● **Исходный текст**
Если назначенную норму удавалось выполнить, то в дальнейшем ее просто увеличивали. Первая попытка сбора статданных была предпринята достаточно поздно - скажем, в Оренбургской губ. это произошло в апреле 1920 г. В районы были командированы агенты, в функции которых входило собрать сведения и численности людей, скота, домашней птицы, засевных площадей. Однако они столкнулись с враждебностью крестьян и пассивностью местных Советов, увидевших в этом начинании (вполне обоснованно) исключительно фискальные цели. (94)

● **Что сделать**
Приведите дословно весь исходный текст, не пропуская ни слова.

● **Исходные записи**
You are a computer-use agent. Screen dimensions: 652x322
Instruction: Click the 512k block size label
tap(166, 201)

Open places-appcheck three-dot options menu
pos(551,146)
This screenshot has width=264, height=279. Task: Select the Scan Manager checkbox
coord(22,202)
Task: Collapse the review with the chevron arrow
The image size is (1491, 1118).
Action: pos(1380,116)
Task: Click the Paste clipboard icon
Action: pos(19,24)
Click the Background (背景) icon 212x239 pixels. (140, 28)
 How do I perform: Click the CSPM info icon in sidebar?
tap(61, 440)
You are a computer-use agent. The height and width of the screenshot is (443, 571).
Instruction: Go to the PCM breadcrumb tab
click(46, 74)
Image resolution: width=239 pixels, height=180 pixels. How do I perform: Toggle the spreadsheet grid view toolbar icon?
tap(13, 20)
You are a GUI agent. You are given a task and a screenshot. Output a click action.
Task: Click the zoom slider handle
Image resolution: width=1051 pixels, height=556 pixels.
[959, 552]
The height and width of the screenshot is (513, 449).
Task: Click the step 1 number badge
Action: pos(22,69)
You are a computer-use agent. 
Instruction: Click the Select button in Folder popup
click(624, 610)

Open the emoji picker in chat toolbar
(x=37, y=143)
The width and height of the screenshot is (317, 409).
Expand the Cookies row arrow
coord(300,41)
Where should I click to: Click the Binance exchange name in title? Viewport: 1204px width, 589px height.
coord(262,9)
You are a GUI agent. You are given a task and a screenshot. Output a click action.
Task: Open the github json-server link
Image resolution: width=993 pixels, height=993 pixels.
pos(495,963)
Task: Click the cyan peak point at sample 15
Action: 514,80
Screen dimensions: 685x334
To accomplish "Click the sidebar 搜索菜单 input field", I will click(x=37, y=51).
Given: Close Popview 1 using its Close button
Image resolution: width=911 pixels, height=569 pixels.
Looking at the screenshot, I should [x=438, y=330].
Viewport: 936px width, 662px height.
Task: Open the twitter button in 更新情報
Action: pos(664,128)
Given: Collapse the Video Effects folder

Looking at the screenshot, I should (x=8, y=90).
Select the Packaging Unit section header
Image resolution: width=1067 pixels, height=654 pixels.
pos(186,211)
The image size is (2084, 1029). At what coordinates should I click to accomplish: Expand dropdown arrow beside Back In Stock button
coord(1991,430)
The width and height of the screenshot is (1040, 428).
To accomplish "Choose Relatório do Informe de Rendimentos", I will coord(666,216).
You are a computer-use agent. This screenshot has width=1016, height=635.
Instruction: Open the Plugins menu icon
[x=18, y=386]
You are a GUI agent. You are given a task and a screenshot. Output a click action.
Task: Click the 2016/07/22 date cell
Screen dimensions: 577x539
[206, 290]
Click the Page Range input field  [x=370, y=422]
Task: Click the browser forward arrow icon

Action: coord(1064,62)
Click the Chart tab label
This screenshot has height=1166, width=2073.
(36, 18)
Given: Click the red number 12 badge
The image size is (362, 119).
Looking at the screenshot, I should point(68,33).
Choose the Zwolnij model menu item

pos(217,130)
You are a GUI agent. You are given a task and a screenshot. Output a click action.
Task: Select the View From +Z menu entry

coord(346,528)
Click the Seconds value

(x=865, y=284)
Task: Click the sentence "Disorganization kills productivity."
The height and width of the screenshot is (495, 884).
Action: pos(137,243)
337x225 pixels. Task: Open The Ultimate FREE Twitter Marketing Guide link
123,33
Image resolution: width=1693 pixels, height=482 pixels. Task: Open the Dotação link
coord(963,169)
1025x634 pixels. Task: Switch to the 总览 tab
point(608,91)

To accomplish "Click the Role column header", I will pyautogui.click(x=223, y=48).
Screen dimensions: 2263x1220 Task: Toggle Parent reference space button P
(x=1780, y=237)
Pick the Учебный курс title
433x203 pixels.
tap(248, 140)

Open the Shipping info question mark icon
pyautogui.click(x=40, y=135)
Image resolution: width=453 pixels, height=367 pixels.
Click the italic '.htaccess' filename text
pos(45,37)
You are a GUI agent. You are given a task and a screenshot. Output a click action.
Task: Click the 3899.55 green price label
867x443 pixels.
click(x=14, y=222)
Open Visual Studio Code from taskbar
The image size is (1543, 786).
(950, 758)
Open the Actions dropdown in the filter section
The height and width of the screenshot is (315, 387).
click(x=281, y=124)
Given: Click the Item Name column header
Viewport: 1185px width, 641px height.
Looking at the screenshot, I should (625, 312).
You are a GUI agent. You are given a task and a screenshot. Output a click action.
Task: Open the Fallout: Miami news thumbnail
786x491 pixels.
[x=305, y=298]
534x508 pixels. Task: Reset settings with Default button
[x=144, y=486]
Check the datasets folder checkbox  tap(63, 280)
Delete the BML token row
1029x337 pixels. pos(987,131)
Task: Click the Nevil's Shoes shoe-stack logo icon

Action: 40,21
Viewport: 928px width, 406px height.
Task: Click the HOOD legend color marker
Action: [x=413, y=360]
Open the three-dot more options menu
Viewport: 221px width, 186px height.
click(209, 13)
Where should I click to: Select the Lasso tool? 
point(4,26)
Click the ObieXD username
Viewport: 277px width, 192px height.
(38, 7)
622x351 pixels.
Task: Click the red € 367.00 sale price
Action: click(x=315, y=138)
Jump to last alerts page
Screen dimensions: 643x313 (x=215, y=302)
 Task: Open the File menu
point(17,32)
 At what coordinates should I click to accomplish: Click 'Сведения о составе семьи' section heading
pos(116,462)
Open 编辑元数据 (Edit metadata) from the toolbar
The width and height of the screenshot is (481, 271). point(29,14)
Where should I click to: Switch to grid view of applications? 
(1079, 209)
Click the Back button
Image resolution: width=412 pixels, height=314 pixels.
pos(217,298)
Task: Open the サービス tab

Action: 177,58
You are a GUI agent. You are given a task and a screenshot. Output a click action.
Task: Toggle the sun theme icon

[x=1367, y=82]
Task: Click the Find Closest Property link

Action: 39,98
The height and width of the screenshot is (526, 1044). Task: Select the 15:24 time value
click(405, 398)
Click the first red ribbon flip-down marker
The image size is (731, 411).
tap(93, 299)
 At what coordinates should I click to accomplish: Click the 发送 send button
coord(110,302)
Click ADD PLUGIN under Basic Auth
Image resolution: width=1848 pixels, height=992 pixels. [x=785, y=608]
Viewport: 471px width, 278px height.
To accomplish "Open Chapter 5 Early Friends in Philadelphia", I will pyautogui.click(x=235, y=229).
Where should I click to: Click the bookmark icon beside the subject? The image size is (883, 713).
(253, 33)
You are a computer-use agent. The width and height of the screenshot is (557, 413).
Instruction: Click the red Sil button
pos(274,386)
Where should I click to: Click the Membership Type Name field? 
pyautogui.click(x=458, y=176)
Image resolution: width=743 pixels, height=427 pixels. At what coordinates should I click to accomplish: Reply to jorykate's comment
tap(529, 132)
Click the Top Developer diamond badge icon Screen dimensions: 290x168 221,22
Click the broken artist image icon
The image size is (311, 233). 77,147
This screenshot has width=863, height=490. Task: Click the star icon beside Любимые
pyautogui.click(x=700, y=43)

● **Правильный ответ**
Если назначенную норму удавалось выполнить, то в дальнейшем ее просто увеличивали. Первая попытка сбора статданных была предпринята достаточно поздно - скажем, в Оренбургской губ. это произошло в апреле 1920 г. В районы были командированы агенты, в функции которых входило собрать сведения и численности людей, скота, домашней птицы, засевных площадей. Однако они столкнулись с враждебностью крестьян и пассивностью местных Советов, увидевших в этом начинании (вполне обоснованно) исключительно фискальные цели. (94)